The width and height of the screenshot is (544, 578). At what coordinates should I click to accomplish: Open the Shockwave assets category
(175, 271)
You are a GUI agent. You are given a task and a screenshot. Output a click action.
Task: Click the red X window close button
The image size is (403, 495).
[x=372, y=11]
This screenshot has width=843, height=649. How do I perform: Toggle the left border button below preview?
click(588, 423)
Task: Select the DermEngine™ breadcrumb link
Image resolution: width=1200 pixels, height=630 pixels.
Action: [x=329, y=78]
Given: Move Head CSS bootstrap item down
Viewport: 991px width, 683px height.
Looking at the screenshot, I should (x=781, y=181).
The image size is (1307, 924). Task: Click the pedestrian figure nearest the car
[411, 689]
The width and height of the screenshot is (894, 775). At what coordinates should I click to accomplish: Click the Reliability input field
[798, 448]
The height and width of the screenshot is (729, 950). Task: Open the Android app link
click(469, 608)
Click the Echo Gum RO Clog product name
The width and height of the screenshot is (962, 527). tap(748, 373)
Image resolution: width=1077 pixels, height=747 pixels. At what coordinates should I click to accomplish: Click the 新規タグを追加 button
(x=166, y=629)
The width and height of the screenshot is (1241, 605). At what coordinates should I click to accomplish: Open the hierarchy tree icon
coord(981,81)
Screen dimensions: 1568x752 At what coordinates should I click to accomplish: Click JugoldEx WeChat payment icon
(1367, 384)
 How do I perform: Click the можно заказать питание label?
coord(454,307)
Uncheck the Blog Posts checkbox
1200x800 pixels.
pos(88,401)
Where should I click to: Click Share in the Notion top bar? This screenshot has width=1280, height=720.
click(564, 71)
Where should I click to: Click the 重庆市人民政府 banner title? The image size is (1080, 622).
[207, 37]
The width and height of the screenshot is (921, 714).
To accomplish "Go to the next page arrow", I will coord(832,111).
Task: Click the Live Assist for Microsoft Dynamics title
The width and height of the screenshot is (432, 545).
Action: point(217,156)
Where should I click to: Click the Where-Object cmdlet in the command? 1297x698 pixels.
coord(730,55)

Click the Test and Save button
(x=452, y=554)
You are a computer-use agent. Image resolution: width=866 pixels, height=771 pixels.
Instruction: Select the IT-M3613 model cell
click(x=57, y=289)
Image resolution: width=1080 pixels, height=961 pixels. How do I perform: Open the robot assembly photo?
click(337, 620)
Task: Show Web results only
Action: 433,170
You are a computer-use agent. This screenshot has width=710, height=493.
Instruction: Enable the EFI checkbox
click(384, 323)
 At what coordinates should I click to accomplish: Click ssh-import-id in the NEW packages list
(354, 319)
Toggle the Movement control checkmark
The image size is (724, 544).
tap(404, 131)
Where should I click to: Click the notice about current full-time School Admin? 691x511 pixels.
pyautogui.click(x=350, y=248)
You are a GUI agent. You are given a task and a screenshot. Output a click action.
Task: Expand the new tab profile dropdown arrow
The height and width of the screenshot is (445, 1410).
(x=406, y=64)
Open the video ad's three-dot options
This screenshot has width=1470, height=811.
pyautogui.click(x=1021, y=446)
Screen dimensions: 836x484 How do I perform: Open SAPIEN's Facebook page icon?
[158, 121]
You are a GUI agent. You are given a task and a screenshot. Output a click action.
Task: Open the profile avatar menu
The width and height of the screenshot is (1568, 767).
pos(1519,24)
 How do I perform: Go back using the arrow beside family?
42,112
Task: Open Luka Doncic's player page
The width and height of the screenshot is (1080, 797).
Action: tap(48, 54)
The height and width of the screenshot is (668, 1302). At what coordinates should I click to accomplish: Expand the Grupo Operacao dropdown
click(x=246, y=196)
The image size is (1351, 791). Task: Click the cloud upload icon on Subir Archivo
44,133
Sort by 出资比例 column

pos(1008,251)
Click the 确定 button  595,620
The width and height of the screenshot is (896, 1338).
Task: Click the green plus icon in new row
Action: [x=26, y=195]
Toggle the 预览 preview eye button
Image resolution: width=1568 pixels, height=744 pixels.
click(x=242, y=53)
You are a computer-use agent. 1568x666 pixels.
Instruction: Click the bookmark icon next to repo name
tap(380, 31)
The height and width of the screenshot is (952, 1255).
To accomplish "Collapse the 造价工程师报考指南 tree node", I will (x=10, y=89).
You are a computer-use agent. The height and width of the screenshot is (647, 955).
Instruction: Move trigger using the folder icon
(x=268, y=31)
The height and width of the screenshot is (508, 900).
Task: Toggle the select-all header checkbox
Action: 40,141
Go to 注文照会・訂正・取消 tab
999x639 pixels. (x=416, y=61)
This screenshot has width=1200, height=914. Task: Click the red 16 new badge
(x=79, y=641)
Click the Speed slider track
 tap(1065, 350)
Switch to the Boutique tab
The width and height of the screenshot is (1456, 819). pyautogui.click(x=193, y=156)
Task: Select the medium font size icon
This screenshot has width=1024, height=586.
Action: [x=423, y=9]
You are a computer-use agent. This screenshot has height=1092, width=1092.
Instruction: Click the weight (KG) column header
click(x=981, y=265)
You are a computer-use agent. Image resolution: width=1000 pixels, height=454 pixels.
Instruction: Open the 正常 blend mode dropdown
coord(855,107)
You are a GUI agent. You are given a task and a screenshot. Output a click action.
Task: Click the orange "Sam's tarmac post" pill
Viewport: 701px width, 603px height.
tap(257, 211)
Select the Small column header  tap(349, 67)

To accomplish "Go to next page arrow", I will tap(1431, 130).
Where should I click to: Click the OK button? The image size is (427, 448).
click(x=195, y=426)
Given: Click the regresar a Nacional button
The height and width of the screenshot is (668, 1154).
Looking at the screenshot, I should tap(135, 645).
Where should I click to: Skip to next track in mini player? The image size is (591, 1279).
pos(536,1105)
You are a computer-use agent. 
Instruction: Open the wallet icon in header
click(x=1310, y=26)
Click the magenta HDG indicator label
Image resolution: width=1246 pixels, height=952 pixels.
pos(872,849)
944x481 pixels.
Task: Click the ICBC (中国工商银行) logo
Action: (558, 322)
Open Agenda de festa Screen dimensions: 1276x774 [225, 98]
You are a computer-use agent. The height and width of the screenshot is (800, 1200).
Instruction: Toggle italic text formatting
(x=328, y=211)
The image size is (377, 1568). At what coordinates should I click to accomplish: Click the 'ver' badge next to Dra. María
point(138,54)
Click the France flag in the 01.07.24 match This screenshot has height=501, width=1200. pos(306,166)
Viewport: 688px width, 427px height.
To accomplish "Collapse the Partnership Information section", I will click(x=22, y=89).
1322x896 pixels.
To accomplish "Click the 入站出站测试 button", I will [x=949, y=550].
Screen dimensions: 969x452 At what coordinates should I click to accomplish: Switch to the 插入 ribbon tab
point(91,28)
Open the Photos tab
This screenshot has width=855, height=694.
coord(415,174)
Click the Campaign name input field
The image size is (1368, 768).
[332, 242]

********************

Work order:
Without leaving anything out, repeat every entry shown above.

Your response:
The width and height of the screenshot is (544, 578). At what coordinates should I click to accomplish: Open the Shockwave assets category
(175, 271)
You are a GUI agent. You are given a task and a screenshot. Output a click action.
Task: Click the red X window close button
The image size is (403, 495).
[x=372, y=11]
This screenshot has width=843, height=649. How do I perform: Toggle the left border button below preview?
click(588, 423)
Task: Select the DermEngine™ breadcrumb link
Image resolution: width=1200 pixels, height=630 pixels.
Action: [x=329, y=78]
Given: Move Head CSS bootstrap item down
Viewport: 991px width, 683px height.
Looking at the screenshot, I should (x=781, y=181).
The image size is (1307, 924). Task: Click the pedestrian figure nearest the car
[411, 689]
The width and height of the screenshot is (894, 775). At what coordinates should I click to accomplish: Click the Reliability input field
[798, 448]
The height and width of the screenshot is (729, 950). Task: Open the Android app link
click(469, 608)
Click the Echo Gum RO Clog product name
The width and height of the screenshot is (962, 527). tap(748, 373)
Image resolution: width=1077 pixels, height=747 pixels. At what coordinates should I click to accomplish: Click the 新規タグを追加 button
(x=166, y=629)
The width and height of the screenshot is (1241, 605). At what coordinates should I click to accomplish: Open the hierarchy tree icon
coord(981,81)
Screen dimensions: 1568x752 At what coordinates should I click to accomplish: Click JugoldEx WeChat payment icon
(1367, 384)
 How do I perform: Click the можно заказать питание label?
coord(454,307)
Uncheck the Blog Posts checkbox
1200x800 pixels.
pos(88,401)
Where should I click to: Click Share in the Notion top bar? This screenshot has width=1280, height=720.
click(564, 71)
Where should I click to: Click the 重庆市人民政府 banner title? The image size is (1080, 622).
[207, 37]
The width and height of the screenshot is (921, 714).
To accomplish "Go to the next page arrow", I will coord(832,111).
Task: Click the Live Assist for Microsoft Dynamics title
The width and height of the screenshot is (432, 545).
Action: point(217,156)
Where should I click to: Click the Where-Object cmdlet in the command? 1297x698 pixels.
coord(730,55)

Click the Test and Save button
(x=452, y=554)
You are a computer-use agent. Image resolution: width=866 pixels, height=771 pixels.
Instruction: Select the IT-M3613 model cell
click(x=57, y=289)
Image resolution: width=1080 pixels, height=961 pixels. How do I perform: Open the robot assembly photo?
click(337, 620)
Task: Show Web results only
Action: 433,170
You are a computer-use agent. This screenshot has width=710, height=493.
Instruction: Enable the EFI checkbox
click(384, 323)
 At what coordinates should I click to accomplish: Click ssh-import-id in the NEW packages list
(354, 319)
Toggle the Movement control checkmark
The image size is (724, 544).
tap(404, 131)
Where should I click to: Click the notice about current full-time School Admin? 691x511 pixels.
pyautogui.click(x=350, y=248)
You are a GUI agent. You are given a task and a screenshot. Output a click action.
Task: Expand the new tab profile dropdown arrow
The height and width of the screenshot is (445, 1410).
(x=406, y=64)
Open the video ad's three-dot options
This screenshot has width=1470, height=811.
pyautogui.click(x=1021, y=446)
Screen dimensions: 836x484 How do I perform: Open SAPIEN's Facebook page icon?
[158, 121]
You are a GUI agent. You are given a task and a screenshot. Output a click action.
Task: Open the profile avatar menu
The width and height of the screenshot is (1568, 767).
pos(1519,24)
 How do I perform: Go back using the arrow beside family?
42,112
Task: Open Luka Doncic's player page
The width and height of the screenshot is (1080, 797).
Action: tap(48, 54)
The height and width of the screenshot is (668, 1302). At what coordinates should I click to accomplish: Expand the Grupo Operacao dropdown
click(x=246, y=196)
The image size is (1351, 791). Task: Click the cloud upload icon on Subir Archivo
44,133
Sort by 出资比例 column

pos(1008,251)
Click the 确定 button  595,620
The width and height of the screenshot is (896, 1338).
Task: Click the green plus icon in new row
Action: [x=26, y=195]
Toggle the 预览 preview eye button
Image resolution: width=1568 pixels, height=744 pixels.
click(x=242, y=53)
You are a computer-use agent. 1568x666 pixels.
Instruction: Click the bookmark icon next to repo name
tap(380, 31)
The height and width of the screenshot is (952, 1255).
To accomplish "Collapse the 造价工程师报考指南 tree node", I will (x=10, y=89).
You are a computer-use agent. The height and width of the screenshot is (647, 955).
Instruction: Move trigger using the folder icon
(x=268, y=31)
The height and width of the screenshot is (508, 900).
Task: Toggle the select-all header checkbox
Action: 40,141
Go to 注文照会・訂正・取消 tab
999x639 pixels. (x=416, y=61)
This screenshot has width=1200, height=914. Task: Click the red 16 new badge
(x=79, y=641)
Click the Speed slider track
 tap(1065, 350)
Switch to the Boutique tab
The width and height of the screenshot is (1456, 819). pyautogui.click(x=193, y=156)
Task: Select the medium font size icon
This screenshot has width=1024, height=586.
Action: [x=423, y=9]
You are a computer-use agent. This screenshot has height=1092, width=1092.
Instruction: Click the weight (KG) column header
click(x=981, y=265)
You are a computer-use agent. Image resolution: width=1000 pixels, height=454 pixels.
Instruction: Open the 正常 blend mode dropdown
coord(855,107)
You are a GUI agent. You are given a task and a screenshot. Output a click action.
Task: Click the orange "Sam's tarmac post" pill
Viewport: 701px width, 603px height.
tap(257, 211)
Select the Small column header  tap(349, 67)

To accomplish "Go to next page arrow", I will tap(1431, 130).
Where should I click to: Click the OK button? The image size is (427, 448).
click(x=195, y=426)
Given: Click the regresar a Nacional button
The height and width of the screenshot is (668, 1154).
Looking at the screenshot, I should tap(135, 645).
Where should I click to: Skip to next track in mini player? The image size is (591, 1279).
pos(536,1105)
You are a computer-use agent. 
Instruction: Open the wallet icon in header
click(x=1310, y=26)
Click the magenta HDG indicator label
Image resolution: width=1246 pixels, height=952 pixels.
pos(872,849)
944x481 pixels.
Task: Click the ICBC (中国工商银行) logo
Action: (558, 322)
Open Agenda de festa Screen dimensions: 1276x774 [225, 98]
You are a computer-use agent. The height and width of the screenshot is (800, 1200).
Instruction: Toggle italic text formatting
(x=328, y=211)
The image size is (377, 1568). At what coordinates should I click to accomplish: Click the 'ver' badge next to Dra. María
point(138,54)
Click the France flag in the 01.07.24 match This screenshot has height=501, width=1200. pos(306,166)
Viewport: 688px width, 427px height.
To accomplish "Collapse the Partnership Information section", I will click(x=22, y=89).
1322x896 pixels.
To accomplish "Click the 入站出站测试 button", I will [x=949, y=550].
Screen dimensions: 969x452 At what coordinates should I click to accomplish: Switch to the 插入 ribbon tab
point(91,28)
Open the Photos tab
This screenshot has width=855, height=694.
coord(415,174)
Click the Campaign name input field
The image size is (1368, 768).
[332, 242]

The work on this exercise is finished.